Department of Natural Resources
Nov. 9, 2020
Fall storms threaten important lake whitefish spawning habitat
Heavy equipment operators began work recently to dredge stamp sands north of Grand Traverse Harbor in Keweenaw County.
Roughly 100 years ago, historic copper mine tailings from the Wolverine and Mohawk mines - called stamp sands - were deposited at a milling site along Lake Superior, located in the community of Gay in Keweenaw County.
Since that time, the stamp sands have been moved by winds and waves south down the shoreline 5 miles, inundating natural sand beach areas and threatening to cover spawning habitat and recruitment areas important to Lake Superior whitefish and lake trout on and around Buffalo Reef.
A multi-entity effort, primarily funded by through the Great Lakes Restoration Initiative, has been mounted to combat the stamp sands problem.
During the winter of 2019-2020, workers contracted by the Michigan Department of Natural Resources cleared the dark-colored stamp sands from the harbor and a portion of the beach.
However, lake currents and waves have continued to push stamp sands to the harbor, especially with the aid of powerful fall and winter storms.
Stamp sand movement has also been accelerated by high lake levels. If annual preventative action isn't taken, stamp sand will inundate juvenile whitefish habitat, as well as fill in the harbor.

* Collected material *
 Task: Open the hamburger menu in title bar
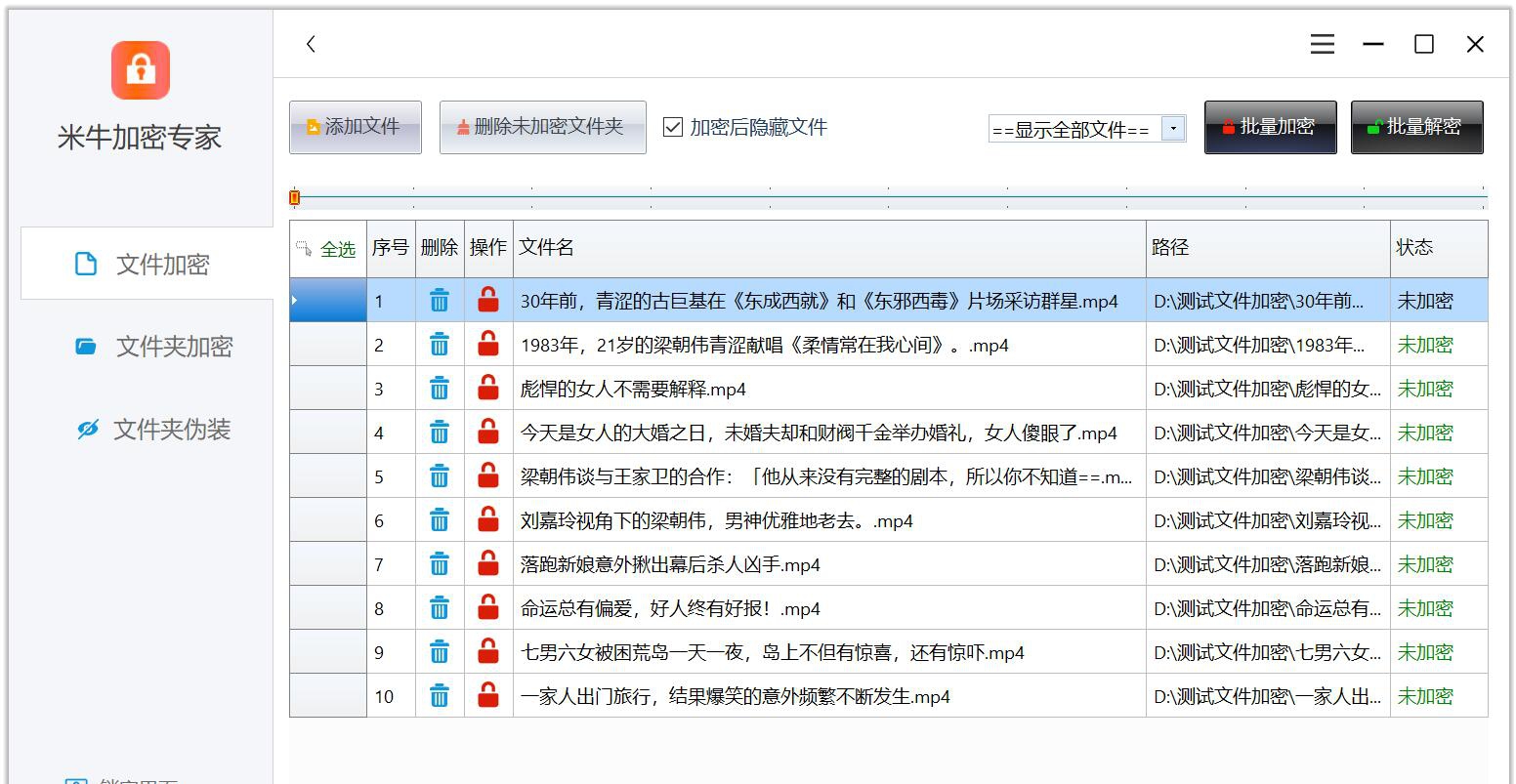(1322, 44)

* What you will do *
From the stamp sands article above, copy out word for word everything from "A multi-entity effort, primarily" down to "of the beach.".

* Finished exercise *
A multi-entity effort, primarily funded by through the Great Lakes Restoration Initiative, has been mounted to combat the stamp sands problem.
During the winter of 2019-2020, workers contracted by the Michigan Department of Natural Resources cleared the dark-colored stamp sands from the harbor and a portion of the beach.